Starting with the first line and ending with the last, transcribe the data exactly.

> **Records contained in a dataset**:
== == ==
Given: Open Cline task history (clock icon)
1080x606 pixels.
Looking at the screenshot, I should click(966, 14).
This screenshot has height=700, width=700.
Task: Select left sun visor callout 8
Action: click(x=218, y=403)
== == ==
> **Output for this exercise**:
Given: Open Cline task history (clock icon)
1080x606 pixels.
Looking at the screenshot, I should click(966, 14).
This screenshot has height=700, width=700.
Task: Select left sun visor callout 8
Action: click(x=218, y=403)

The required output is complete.